Render the stretch of the listing from the line containing "Task: Tap the" through the end of the listing as a two-column CSV with the headers instruction and answer. Give one row for each instruction with its answer, put every field in quotes, replace line breaks with spaces, and leave out the pictures.

Records excerpted from a collection:
____________________

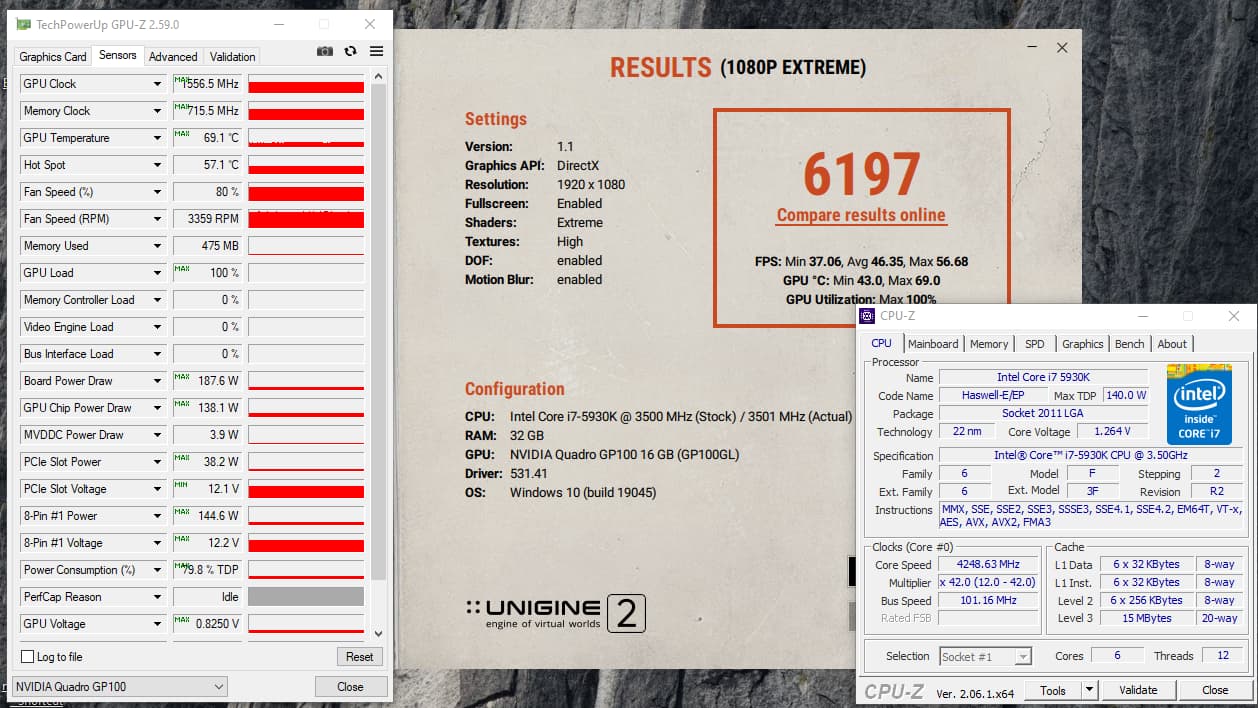
Task: Expand the GPU Clock sensor dropdown
Action: pyautogui.click(x=157, y=84)
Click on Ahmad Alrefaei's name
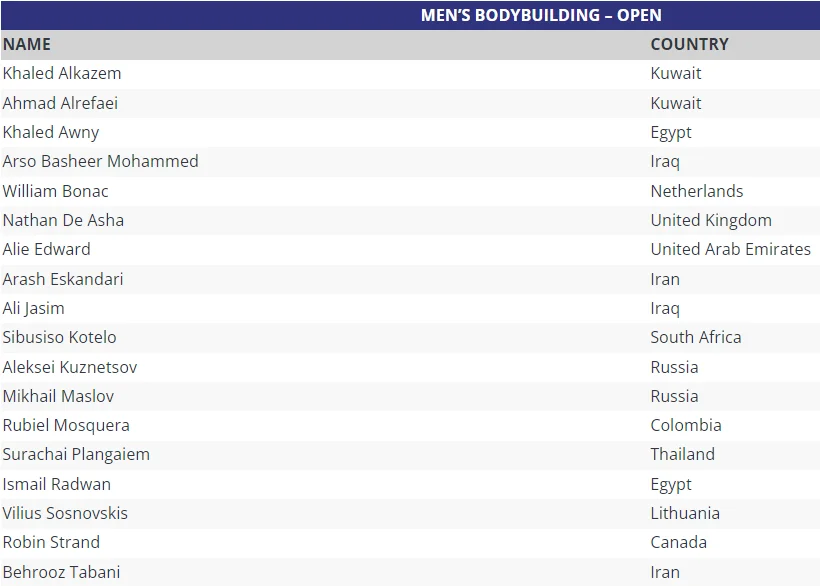Image resolution: width=820 pixels, height=586 pixels. (60, 103)

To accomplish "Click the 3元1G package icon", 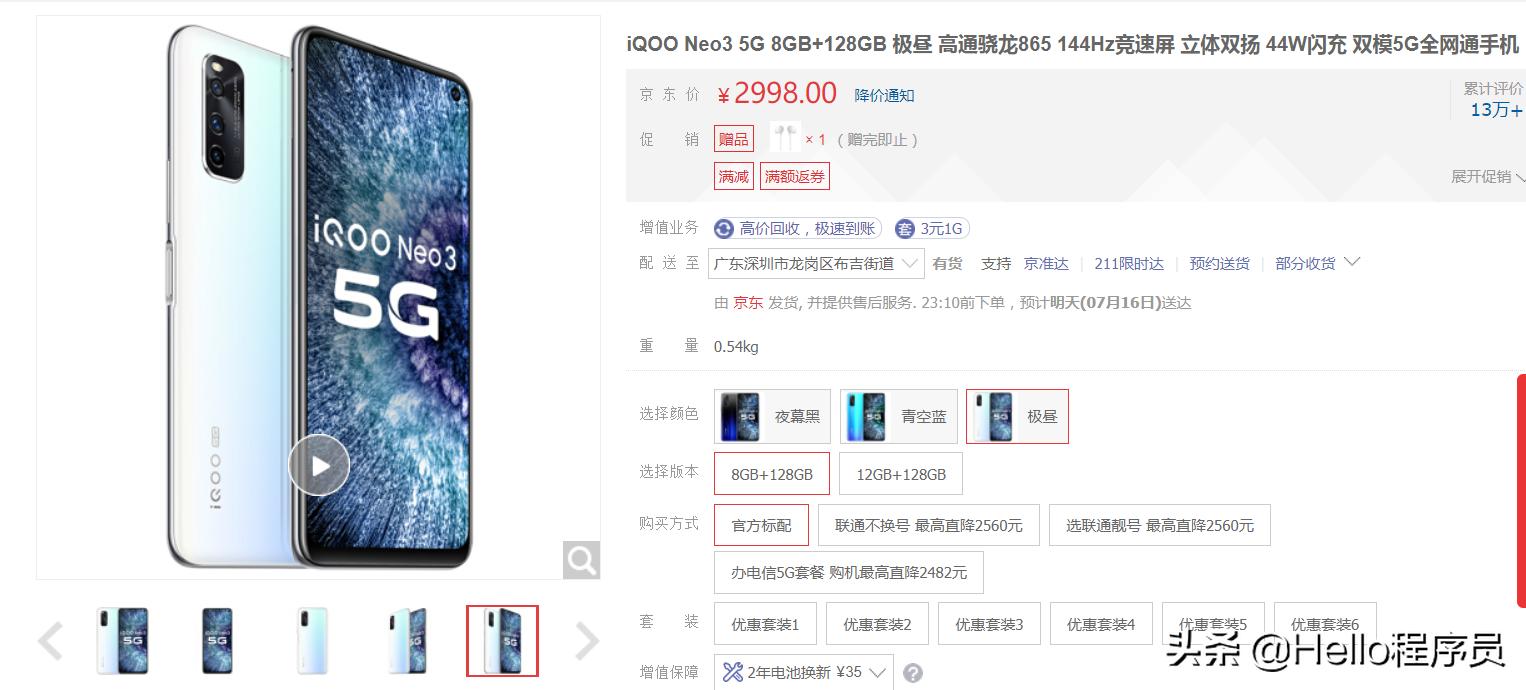I will point(905,229).
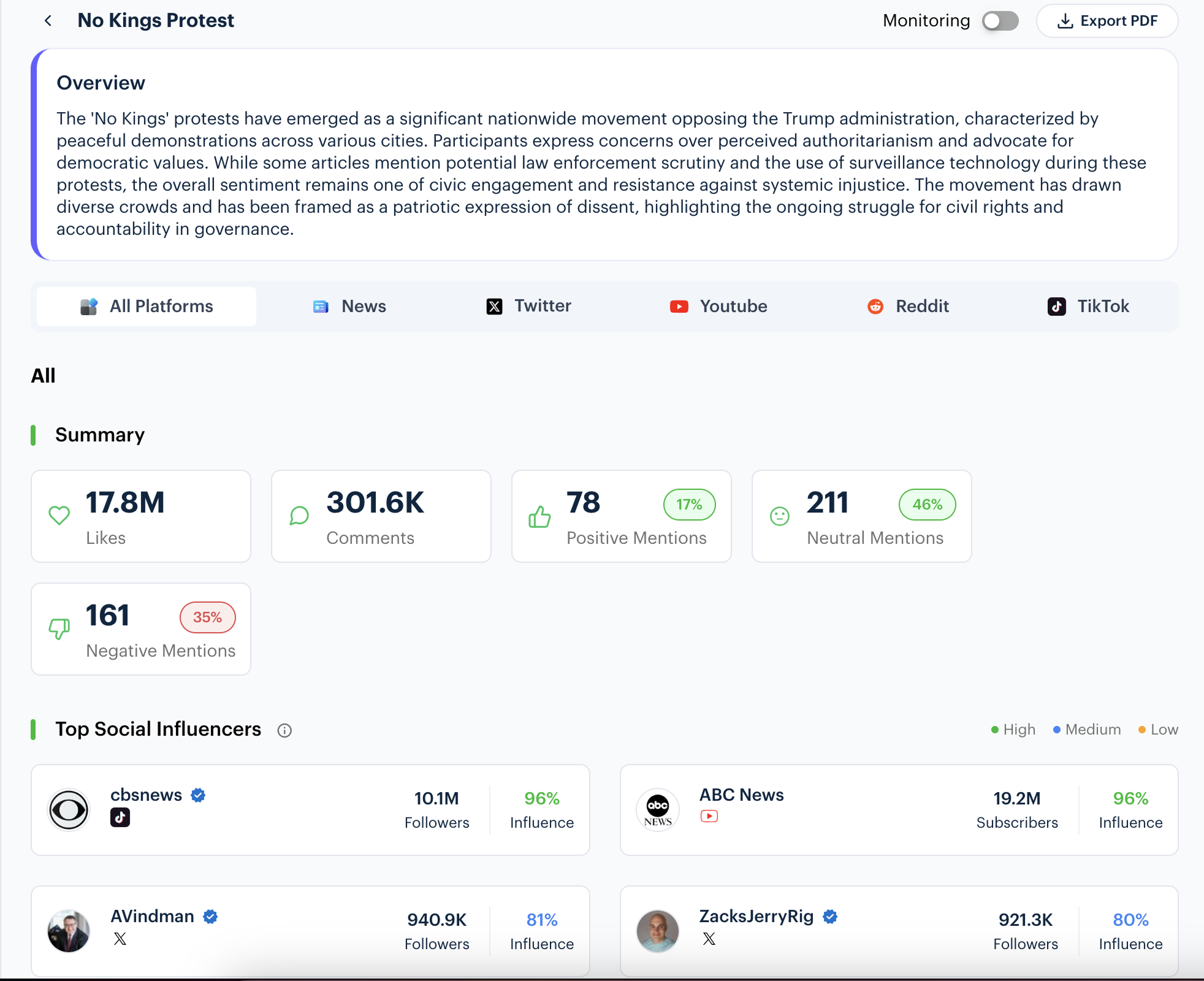Switch to the News tab
The width and height of the screenshot is (1204, 981).
click(x=349, y=306)
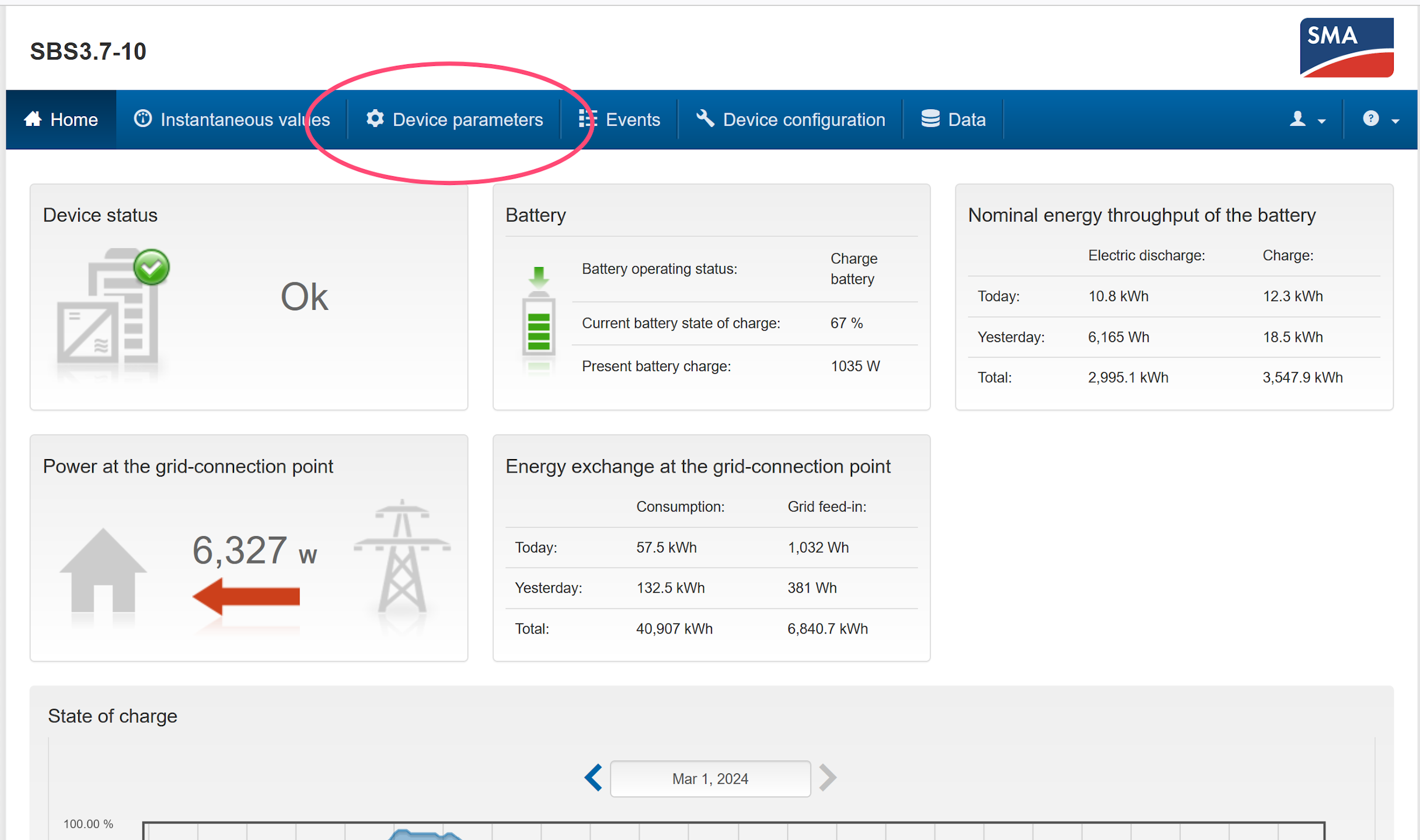Open the help question mark dropdown

point(1380,120)
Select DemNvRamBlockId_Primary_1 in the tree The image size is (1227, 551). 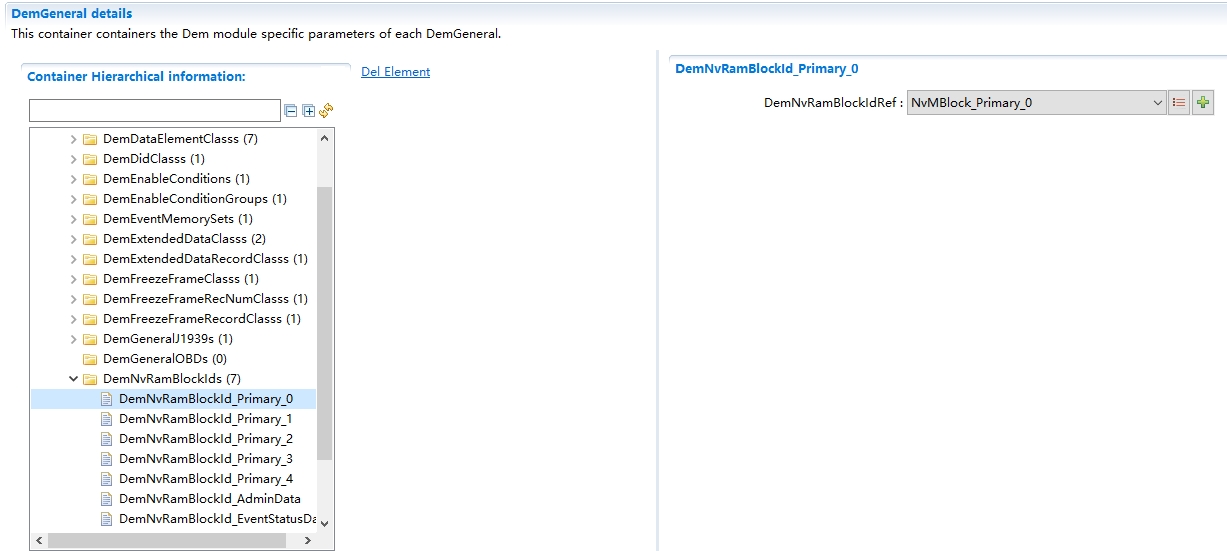(x=205, y=419)
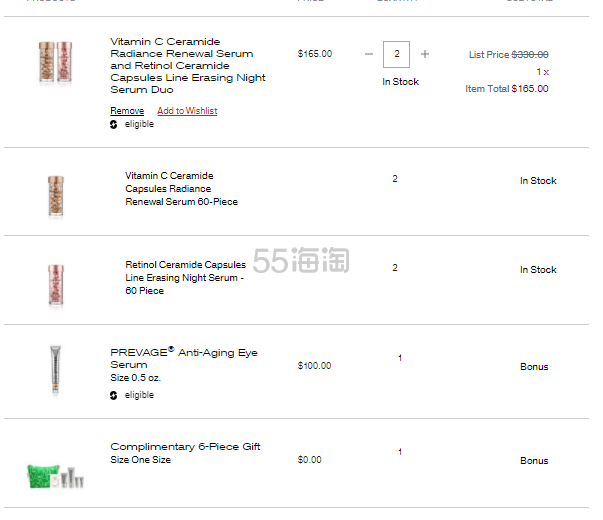Screen dimensions: 603x520
Task: Click the struck-through List Price $330.00
Action: pyautogui.click(x=530, y=55)
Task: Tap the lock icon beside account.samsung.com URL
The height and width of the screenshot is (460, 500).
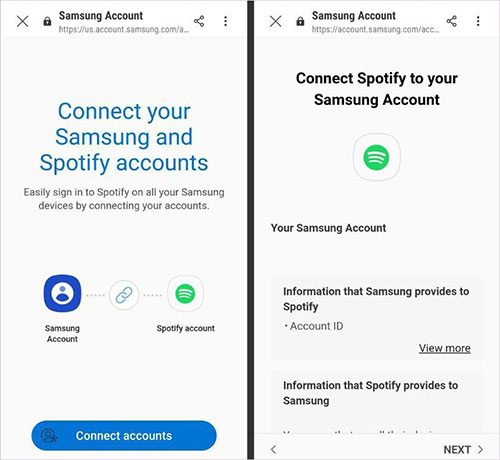Action: pos(300,22)
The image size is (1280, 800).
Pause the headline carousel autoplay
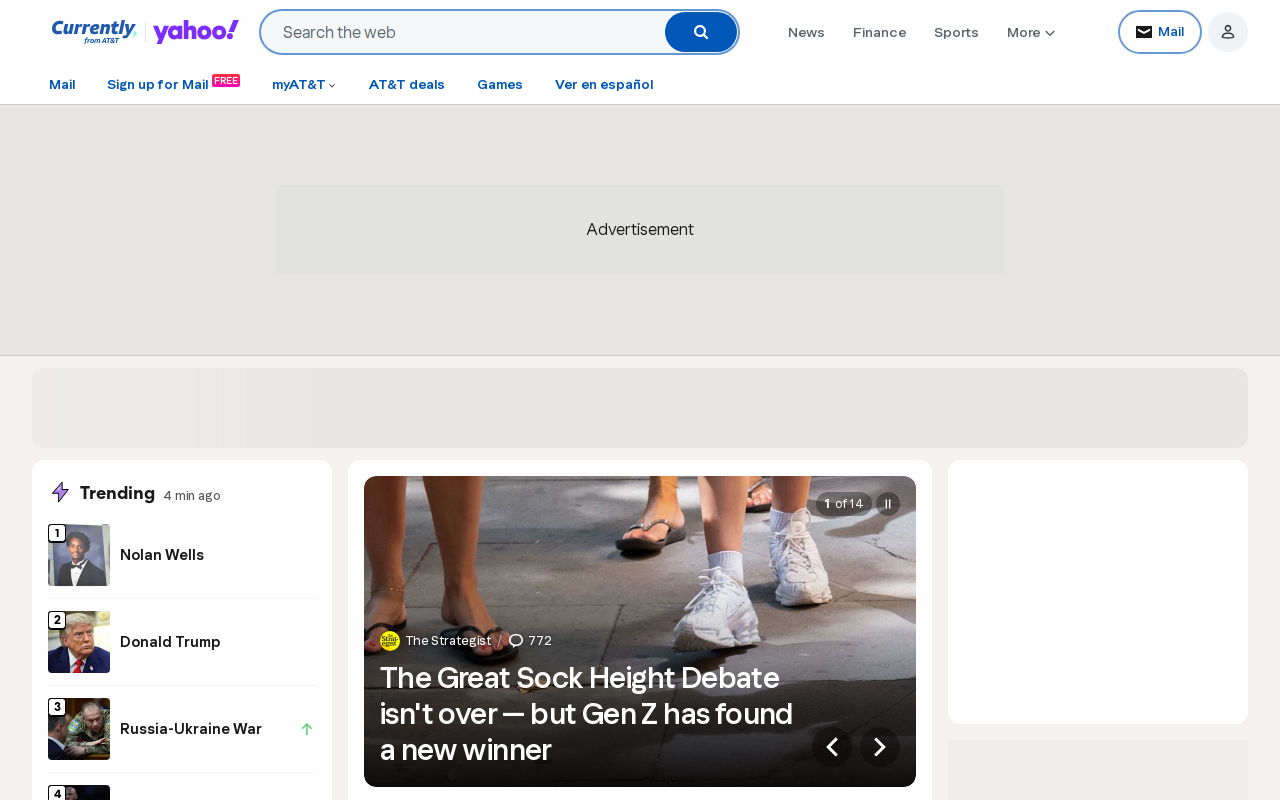click(888, 504)
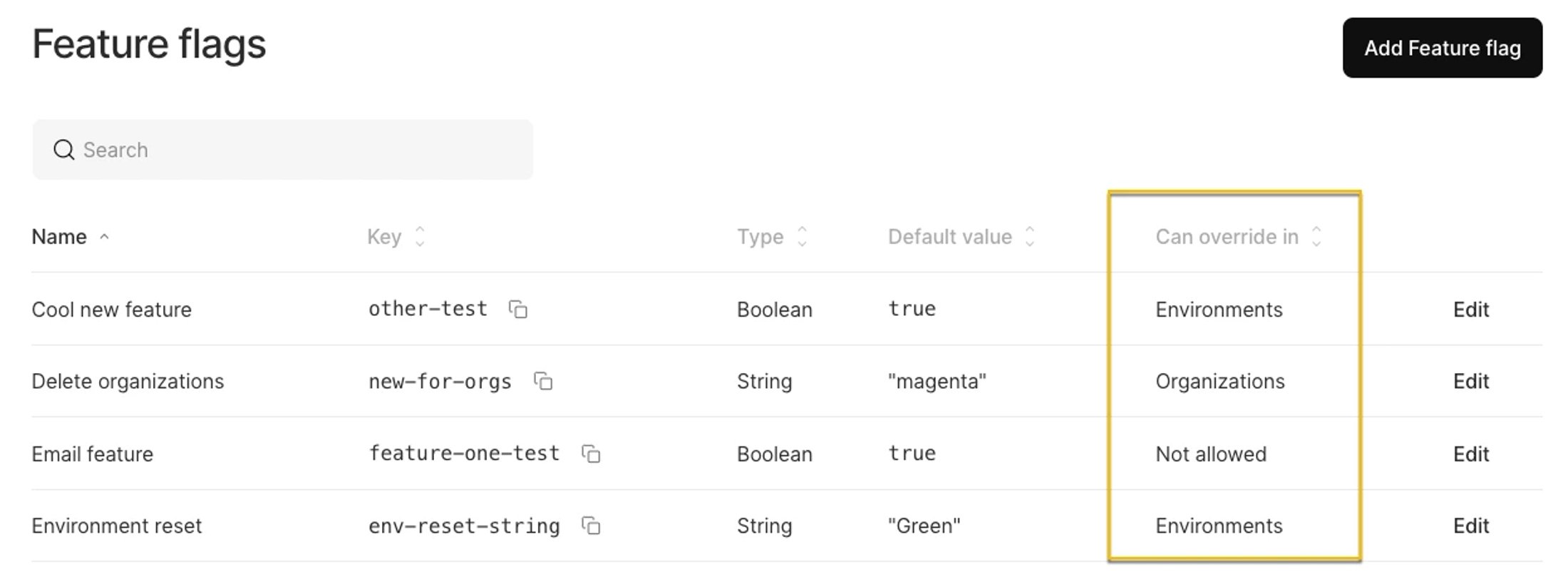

____________________

→ Output of the task
instruction,answer
"Task: Tap the lock icon beside account.samsung.com URL The height and width of the screenshot is (460, 500).","Action: pos(300,22)"
"The image size is (1280, 800). Pause the headline carousel autoplay","click(888, 504)"